(Saved entries)
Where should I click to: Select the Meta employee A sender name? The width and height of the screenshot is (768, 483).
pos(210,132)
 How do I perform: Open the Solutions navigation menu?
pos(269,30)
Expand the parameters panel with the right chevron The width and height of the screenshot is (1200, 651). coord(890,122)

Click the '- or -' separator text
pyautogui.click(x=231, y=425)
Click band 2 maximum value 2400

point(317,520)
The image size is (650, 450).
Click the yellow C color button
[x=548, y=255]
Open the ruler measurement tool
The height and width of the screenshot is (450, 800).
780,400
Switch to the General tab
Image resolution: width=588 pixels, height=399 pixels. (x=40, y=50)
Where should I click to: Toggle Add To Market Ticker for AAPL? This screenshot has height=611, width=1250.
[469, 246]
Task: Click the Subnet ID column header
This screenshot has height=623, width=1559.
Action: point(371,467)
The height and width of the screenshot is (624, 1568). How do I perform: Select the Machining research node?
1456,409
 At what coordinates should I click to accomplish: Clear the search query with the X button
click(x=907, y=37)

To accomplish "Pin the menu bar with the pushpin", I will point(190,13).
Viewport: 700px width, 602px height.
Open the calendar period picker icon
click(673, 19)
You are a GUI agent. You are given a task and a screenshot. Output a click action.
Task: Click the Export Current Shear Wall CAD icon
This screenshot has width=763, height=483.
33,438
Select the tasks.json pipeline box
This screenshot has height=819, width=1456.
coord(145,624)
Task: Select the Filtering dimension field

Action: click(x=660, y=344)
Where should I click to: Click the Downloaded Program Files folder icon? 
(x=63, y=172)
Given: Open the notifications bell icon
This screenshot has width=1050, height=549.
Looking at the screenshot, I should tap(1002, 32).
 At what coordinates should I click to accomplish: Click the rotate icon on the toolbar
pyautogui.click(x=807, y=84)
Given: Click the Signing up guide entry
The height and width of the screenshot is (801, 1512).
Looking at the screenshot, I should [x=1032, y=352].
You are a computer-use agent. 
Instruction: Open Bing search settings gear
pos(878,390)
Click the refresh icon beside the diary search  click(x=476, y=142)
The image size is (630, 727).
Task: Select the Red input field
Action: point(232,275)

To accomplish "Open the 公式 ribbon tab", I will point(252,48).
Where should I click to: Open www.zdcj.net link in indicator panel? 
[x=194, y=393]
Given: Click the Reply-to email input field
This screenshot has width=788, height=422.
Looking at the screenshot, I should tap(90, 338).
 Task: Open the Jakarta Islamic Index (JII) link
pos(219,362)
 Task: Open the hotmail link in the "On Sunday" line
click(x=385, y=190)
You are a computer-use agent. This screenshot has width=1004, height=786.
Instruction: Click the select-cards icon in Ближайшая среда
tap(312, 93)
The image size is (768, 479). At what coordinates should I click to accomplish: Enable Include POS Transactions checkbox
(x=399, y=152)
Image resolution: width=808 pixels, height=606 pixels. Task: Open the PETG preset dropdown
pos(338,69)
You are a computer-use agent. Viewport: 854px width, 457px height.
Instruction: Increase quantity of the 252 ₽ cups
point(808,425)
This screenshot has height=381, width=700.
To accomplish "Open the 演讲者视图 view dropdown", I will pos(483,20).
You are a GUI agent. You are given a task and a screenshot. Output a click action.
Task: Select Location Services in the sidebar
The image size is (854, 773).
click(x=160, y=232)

WHAT THE TASK REQUIRES: Working from the entries above, return all lines that contain "will".

ANSWER AREA:
To accomplish "Pin the menu bar with the pushpin", I will point(190,13).
To accomplish "Open the 公式 ribbon tab", I will point(252,48).
To accomplish "Open the 演讲者视图 view dropdown", I will pos(483,20).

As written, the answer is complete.